• GIVEN ENTRIES:
--------

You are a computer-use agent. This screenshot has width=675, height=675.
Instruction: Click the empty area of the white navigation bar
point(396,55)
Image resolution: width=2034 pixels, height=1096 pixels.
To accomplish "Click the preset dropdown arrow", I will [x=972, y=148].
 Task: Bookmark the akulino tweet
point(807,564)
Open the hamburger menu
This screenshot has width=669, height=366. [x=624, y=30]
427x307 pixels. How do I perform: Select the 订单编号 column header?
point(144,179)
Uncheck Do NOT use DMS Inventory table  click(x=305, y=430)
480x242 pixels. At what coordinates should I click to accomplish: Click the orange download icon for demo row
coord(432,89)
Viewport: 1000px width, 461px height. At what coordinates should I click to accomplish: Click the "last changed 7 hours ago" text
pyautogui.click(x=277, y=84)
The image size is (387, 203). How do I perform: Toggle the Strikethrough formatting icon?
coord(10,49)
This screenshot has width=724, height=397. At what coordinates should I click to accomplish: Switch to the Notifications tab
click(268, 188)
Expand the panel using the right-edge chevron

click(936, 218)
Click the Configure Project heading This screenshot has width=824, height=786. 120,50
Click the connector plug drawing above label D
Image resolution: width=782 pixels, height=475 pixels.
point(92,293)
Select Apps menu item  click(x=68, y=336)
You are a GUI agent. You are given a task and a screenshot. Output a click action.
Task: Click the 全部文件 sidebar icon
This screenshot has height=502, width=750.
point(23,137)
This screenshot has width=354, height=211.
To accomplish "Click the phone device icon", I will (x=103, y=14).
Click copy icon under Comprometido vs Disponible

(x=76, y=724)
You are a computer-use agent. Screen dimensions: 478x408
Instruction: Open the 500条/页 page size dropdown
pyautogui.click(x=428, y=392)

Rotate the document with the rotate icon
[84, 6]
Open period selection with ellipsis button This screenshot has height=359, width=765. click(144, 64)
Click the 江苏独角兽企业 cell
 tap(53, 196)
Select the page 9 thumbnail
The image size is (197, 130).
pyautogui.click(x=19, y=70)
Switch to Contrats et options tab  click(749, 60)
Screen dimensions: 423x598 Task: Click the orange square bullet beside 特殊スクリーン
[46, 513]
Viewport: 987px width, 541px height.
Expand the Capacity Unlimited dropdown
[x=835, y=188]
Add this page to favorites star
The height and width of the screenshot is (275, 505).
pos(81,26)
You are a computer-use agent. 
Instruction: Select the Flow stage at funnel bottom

--------

• ABOUT THIS EXERCISE: An exact copy of all the entries is what's needed; write it out.

• RESPONSE TO THIS EXERCISE:
You are a computer-use agent. This screenshot has width=675, height=675.
Instruction: Click the empty area of the white navigation bar
point(396,55)
Image resolution: width=2034 pixels, height=1096 pixels.
To accomplish "Click the preset dropdown arrow", I will [x=972, y=148].
 Task: Bookmark the akulino tweet
point(807,564)
Open the hamburger menu
This screenshot has width=669, height=366. [x=624, y=30]
427x307 pixels. How do I perform: Select the 订单编号 column header?
point(144,179)
Uncheck Do NOT use DMS Inventory table  click(x=305, y=430)
480x242 pixels. At what coordinates should I click to accomplish: Click the orange download icon for demo row
coord(432,89)
Viewport: 1000px width, 461px height. At what coordinates should I click to accomplish: Click the "last changed 7 hours ago" text
pyautogui.click(x=277, y=84)
The image size is (387, 203). How do I perform: Toggle the Strikethrough formatting icon?
coord(10,49)
This screenshot has width=724, height=397. At what coordinates should I click to accomplish: Switch to the Notifications tab
click(268, 188)
Expand the panel using the right-edge chevron

click(936, 218)
Click the Configure Project heading This screenshot has width=824, height=786. 120,50
Click the connector plug drawing above label D
Image resolution: width=782 pixels, height=475 pixels.
point(92,293)
Select Apps menu item  click(x=68, y=336)
You are a GUI agent. You are given a task and a screenshot. Output a click action.
Task: Click the 全部文件 sidebar icon
This screenshot has height=502, width=750.
point(23,137)
This screenshot has width=354, height=211.
To accomplish "Click the phone device icon", I will (x=103, y=14).
Click copy icon under Comprometido vs Disponible

(x=76, y=724)
You are a computer-use agent. Screen dimensions: 478x408
Instruction: Open the 500条/页 page size dropdown
pyautogui.click(x=428, y=392)

Rotate the document with the rotate icon
[84, 6]
Open period selection with ellipsis button This screenshot has height=359, width=765. click(144, 64)
Click the 江苏独角兽企业 cell
 tap(53, 196)
Select the page 9 thumbnail
The image size is (197, 130).
pyautogui.click(x=19, y=70)
Switch to Contrats et options tab  click(749, 60)
Screen dimensions: 423x598 Task: Click the orange square bullet beside 特殊スクリーン
[46, 513]
Viewport: 987px width, 541px height.
Expand the Capacity Unlimited dropdown
[x=835, y=188]
Add this page to favorites star
The height and width of the screenshot is (275, 505).
pos(81,26)
You are a computer-use agent. 
Instruction: Select the Flow stage at funnel bottom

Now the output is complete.